You're never too young to get a record, say interior ministers

The EU is planning to fingerprint children from as young as six, and earlier just as soon as it is technically feasible, according to documents obtained by Statewatch. The matter has already caused considerable debate (albeit behind closed doors and with no visible civil liberties concerns) among member states, but is being pushed ahead as part of a broader push towards biometric identifiers, without reference to the European Parliament.
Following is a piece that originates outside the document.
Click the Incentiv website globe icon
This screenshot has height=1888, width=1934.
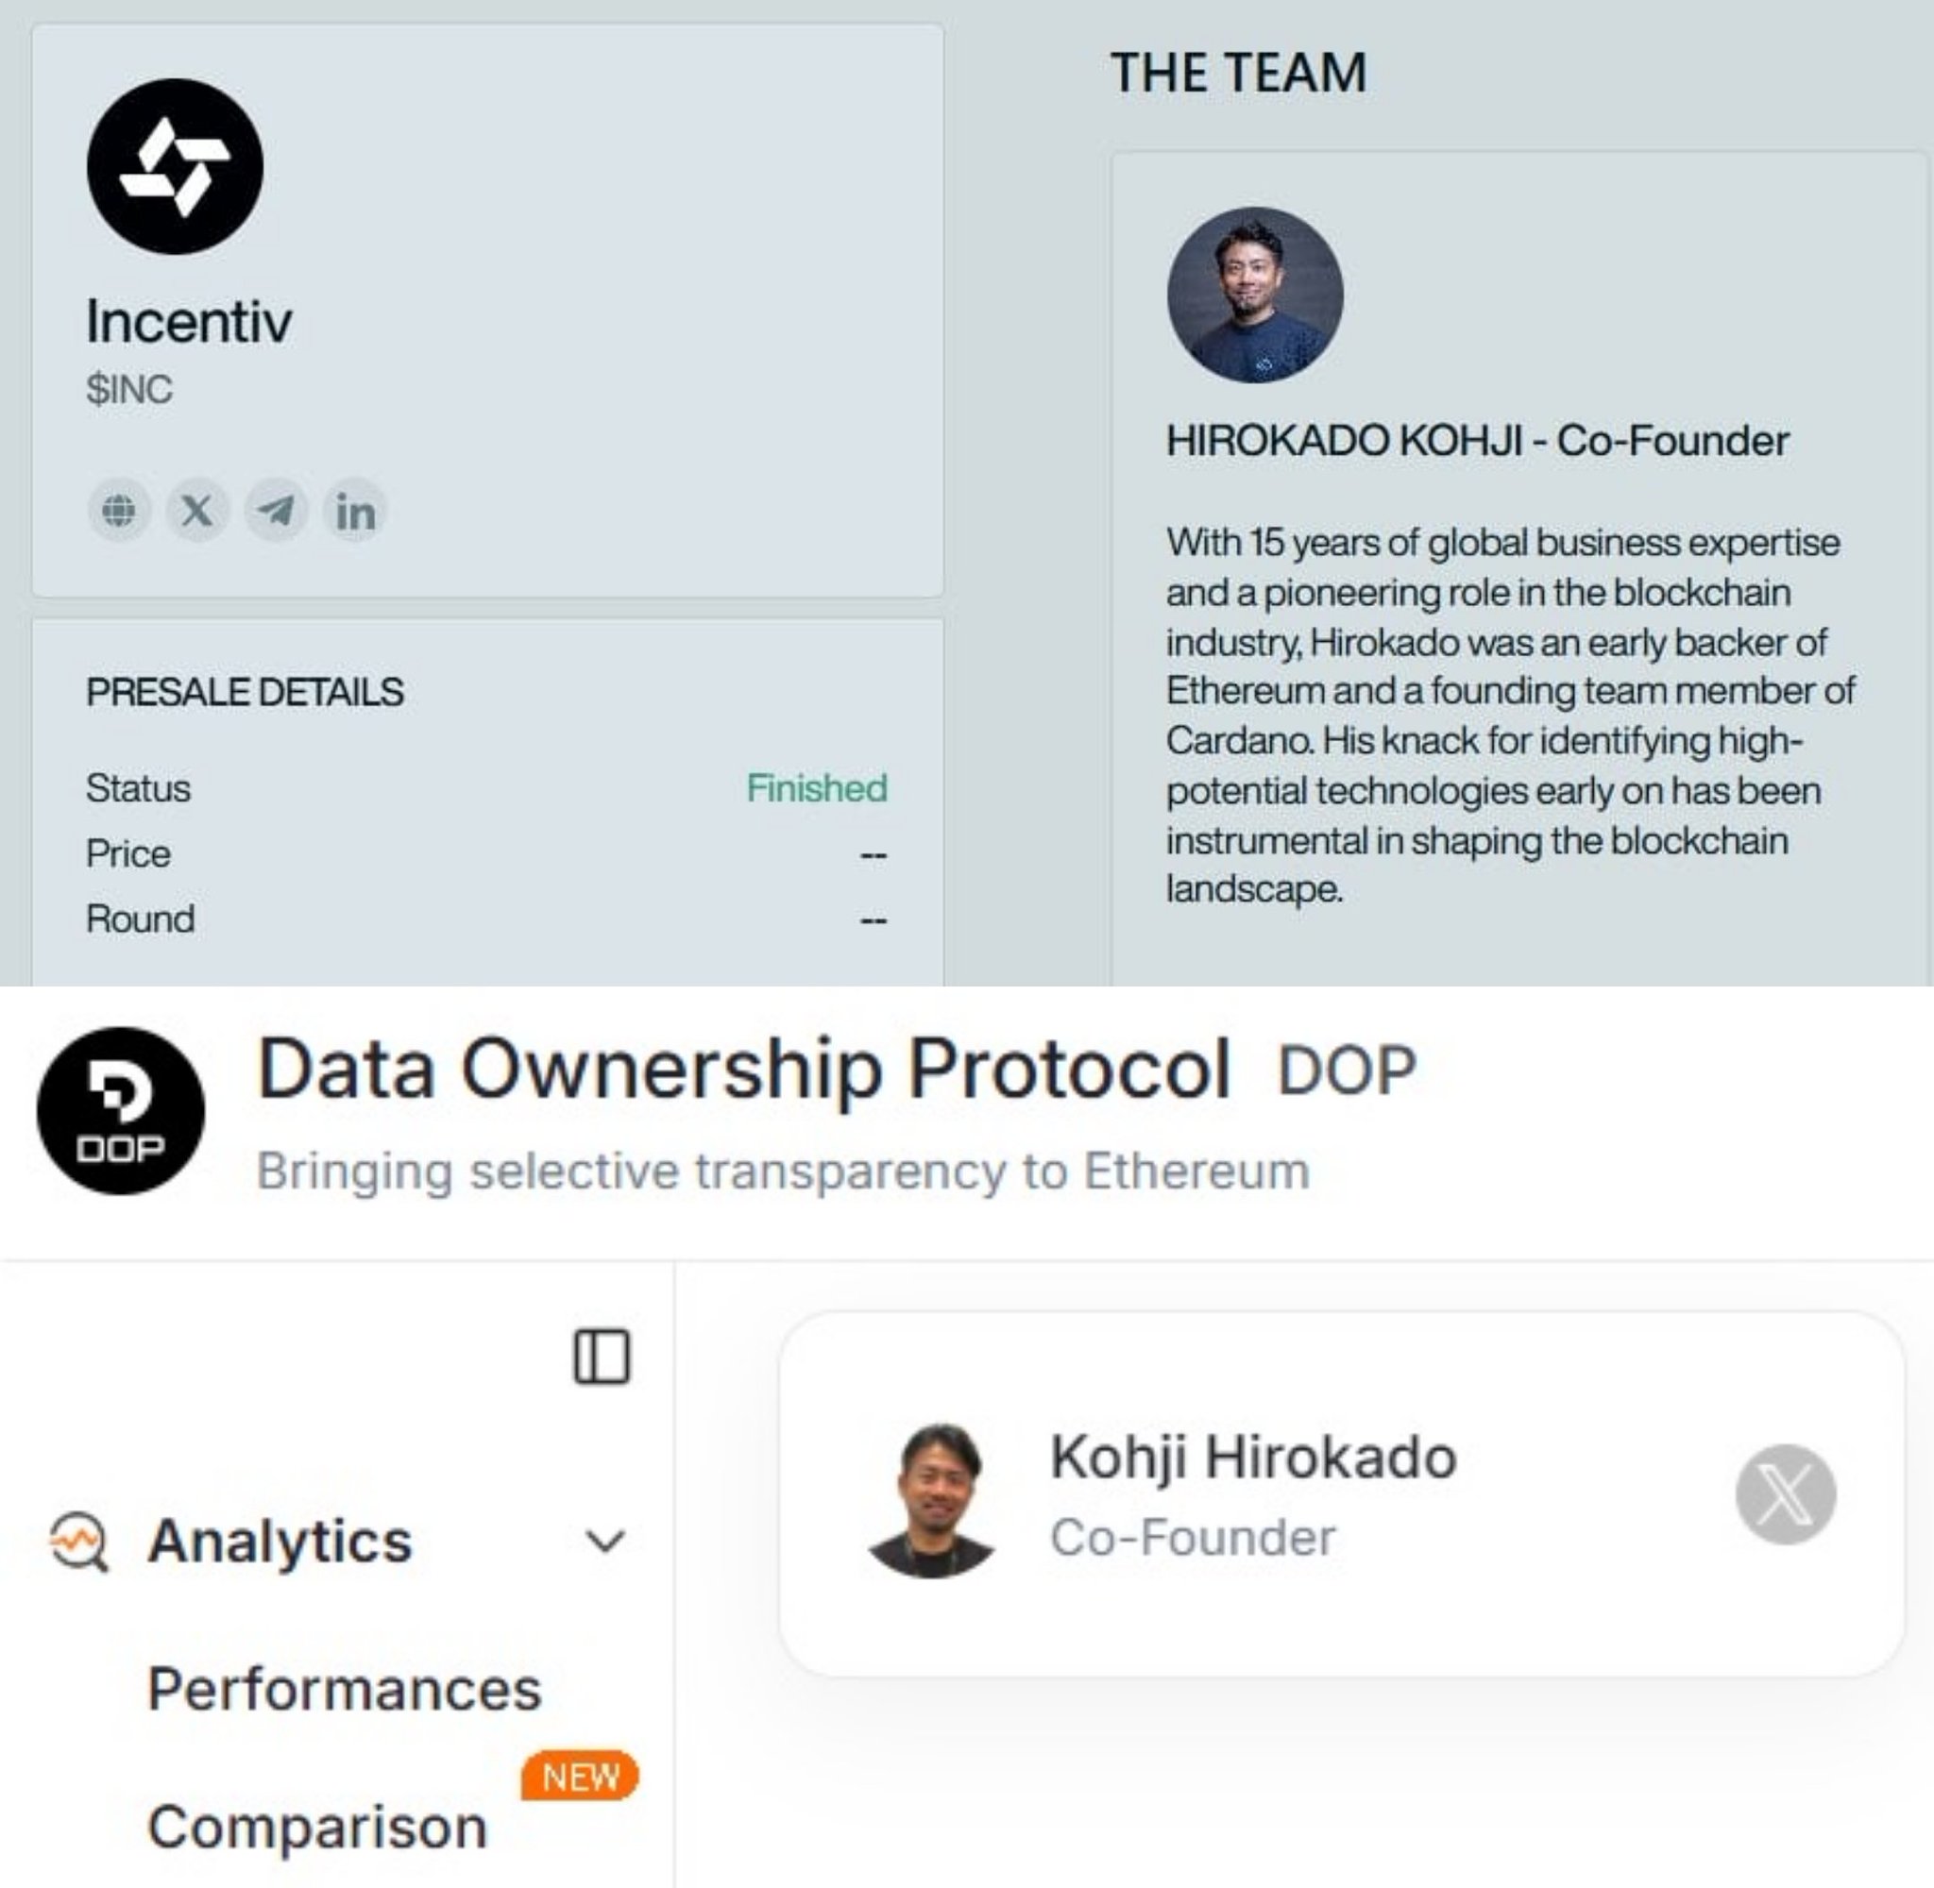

Or indeed anybody much. The mechanism being used is an "Article 6" committee composed of representatives of the 25 governments and chaired by the Commission. This one was originally set up to decide on "technical specifications" for visas, then went on to cover residence permits for third country nationals, and then the matter of EU ID cards. In some areas the decisions taken are beyond the legal powers of the bodies involved (this is particularly obvious in the case of biometric security standards for ID cards), but matters can nevertheless proceed via the creation of 'soft law', non-binding "conclusions" of the Council of Ministers, and 'standards' agreed by ad-hoc groups of countries (see Statewatch with reference to biometric ID, and this House of Lords report for a more general review of the process).

The child fingerprinting document cites the regulation of 13 December 2004 standardising on a facial image and two fingerprints, which was purportedly "in accordance with ICAO provisions" - fingerprints are in accordance with ICAO "provisions", but are not an ICAO requirement. The overdesign of EU passport standards meanwhile bleeds into an effort "to follow a consistent approach to the use of biometric identifiers" - i.e. visas, residence permits, ID cards. All of this blamed on ICAO, sort of.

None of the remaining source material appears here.